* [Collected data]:

┄┄┄┄┄┄┄┄┄┄

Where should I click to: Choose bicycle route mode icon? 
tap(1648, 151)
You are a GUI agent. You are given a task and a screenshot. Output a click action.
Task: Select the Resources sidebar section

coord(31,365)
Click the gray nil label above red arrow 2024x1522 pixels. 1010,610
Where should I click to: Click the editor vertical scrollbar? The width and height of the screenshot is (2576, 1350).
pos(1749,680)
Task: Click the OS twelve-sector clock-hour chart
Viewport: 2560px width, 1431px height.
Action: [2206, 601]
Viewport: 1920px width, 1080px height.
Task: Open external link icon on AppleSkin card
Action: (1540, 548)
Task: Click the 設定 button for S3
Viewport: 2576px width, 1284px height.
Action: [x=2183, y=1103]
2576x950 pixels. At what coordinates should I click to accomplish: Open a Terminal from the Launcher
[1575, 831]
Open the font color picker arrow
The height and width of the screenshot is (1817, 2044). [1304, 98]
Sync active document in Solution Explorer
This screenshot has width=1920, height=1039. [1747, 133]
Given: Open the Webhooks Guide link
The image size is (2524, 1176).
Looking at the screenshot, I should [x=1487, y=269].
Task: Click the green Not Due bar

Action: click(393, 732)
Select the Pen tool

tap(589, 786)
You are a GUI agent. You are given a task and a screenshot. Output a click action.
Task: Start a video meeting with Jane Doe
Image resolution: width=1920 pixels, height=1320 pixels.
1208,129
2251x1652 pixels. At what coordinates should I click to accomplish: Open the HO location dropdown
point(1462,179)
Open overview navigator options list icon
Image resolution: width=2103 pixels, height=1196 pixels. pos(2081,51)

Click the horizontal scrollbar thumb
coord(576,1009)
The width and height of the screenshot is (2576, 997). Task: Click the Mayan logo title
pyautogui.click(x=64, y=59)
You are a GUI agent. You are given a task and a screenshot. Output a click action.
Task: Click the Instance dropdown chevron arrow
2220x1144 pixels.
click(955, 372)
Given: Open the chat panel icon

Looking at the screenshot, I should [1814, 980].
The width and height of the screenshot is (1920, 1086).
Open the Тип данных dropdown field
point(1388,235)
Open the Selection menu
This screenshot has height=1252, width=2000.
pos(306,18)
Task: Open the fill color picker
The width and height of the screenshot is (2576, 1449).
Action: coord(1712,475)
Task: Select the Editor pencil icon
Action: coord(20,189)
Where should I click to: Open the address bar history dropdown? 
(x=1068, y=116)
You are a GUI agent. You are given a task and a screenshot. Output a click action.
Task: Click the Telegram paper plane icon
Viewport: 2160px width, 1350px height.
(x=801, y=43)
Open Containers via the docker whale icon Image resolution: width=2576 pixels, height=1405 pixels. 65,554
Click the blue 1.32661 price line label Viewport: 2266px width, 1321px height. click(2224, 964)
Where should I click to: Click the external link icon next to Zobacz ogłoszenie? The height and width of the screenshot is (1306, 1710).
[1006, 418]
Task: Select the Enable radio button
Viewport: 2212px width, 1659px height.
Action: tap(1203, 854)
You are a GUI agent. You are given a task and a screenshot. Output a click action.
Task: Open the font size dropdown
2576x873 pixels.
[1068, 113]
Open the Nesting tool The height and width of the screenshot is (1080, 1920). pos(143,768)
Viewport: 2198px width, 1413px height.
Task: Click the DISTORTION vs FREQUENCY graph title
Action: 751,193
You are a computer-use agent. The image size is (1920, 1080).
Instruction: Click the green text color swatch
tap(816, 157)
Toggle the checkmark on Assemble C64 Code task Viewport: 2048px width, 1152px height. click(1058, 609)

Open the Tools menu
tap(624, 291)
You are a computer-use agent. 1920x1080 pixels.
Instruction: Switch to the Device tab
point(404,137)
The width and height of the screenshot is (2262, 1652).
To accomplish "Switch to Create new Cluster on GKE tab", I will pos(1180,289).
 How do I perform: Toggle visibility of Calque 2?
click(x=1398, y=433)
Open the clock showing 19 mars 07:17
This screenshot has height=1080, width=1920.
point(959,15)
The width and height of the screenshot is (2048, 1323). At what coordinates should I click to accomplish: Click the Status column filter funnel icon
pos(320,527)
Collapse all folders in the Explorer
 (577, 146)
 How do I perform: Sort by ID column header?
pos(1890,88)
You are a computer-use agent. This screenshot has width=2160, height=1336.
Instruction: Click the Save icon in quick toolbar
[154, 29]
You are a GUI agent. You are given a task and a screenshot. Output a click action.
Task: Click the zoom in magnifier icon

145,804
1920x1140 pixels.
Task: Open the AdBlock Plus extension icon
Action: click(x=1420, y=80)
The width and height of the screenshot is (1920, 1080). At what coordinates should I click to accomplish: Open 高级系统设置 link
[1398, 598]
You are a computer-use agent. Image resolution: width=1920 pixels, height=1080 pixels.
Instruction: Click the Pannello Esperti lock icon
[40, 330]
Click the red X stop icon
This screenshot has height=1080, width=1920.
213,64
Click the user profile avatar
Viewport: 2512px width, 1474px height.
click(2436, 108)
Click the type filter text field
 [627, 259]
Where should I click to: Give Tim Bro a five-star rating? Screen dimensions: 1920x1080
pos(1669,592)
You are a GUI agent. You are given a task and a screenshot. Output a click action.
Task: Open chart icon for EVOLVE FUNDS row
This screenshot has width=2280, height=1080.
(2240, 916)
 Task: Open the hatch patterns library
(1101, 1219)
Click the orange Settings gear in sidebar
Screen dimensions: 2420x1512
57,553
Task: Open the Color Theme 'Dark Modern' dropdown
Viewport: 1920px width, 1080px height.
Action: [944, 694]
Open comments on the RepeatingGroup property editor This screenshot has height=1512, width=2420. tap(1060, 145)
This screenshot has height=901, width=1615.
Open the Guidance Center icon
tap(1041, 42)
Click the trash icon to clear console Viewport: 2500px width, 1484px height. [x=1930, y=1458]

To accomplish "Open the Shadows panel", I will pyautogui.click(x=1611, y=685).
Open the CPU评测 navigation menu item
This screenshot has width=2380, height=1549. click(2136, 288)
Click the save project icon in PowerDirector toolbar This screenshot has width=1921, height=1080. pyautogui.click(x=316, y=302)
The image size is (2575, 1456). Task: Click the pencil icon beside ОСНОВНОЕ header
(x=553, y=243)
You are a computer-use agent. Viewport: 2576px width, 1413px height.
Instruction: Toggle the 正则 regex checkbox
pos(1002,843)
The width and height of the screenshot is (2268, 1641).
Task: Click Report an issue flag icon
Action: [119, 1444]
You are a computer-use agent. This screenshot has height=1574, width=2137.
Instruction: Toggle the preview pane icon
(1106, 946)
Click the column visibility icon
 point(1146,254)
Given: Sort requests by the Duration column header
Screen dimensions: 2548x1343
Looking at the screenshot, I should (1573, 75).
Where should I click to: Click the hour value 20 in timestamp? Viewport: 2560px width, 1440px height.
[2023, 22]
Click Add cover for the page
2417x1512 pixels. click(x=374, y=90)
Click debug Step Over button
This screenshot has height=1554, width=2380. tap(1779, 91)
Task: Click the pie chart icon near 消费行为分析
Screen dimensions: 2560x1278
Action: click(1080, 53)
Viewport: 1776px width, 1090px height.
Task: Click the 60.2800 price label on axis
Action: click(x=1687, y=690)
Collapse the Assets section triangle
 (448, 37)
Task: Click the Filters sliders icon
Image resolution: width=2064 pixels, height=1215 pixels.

┄┄┄┄┄┄┄┄┄┄

* [Exercise aim]:
Copy each line of the data that contains the word "chart", leaving the other lines out.

* [Exercise solution]:
Task: Click the OS twelve-sector clock-hour chart
Task: Open chart icon for EVOLVE FUNDS row
Task: Click the pie chart icon near 消费行为分析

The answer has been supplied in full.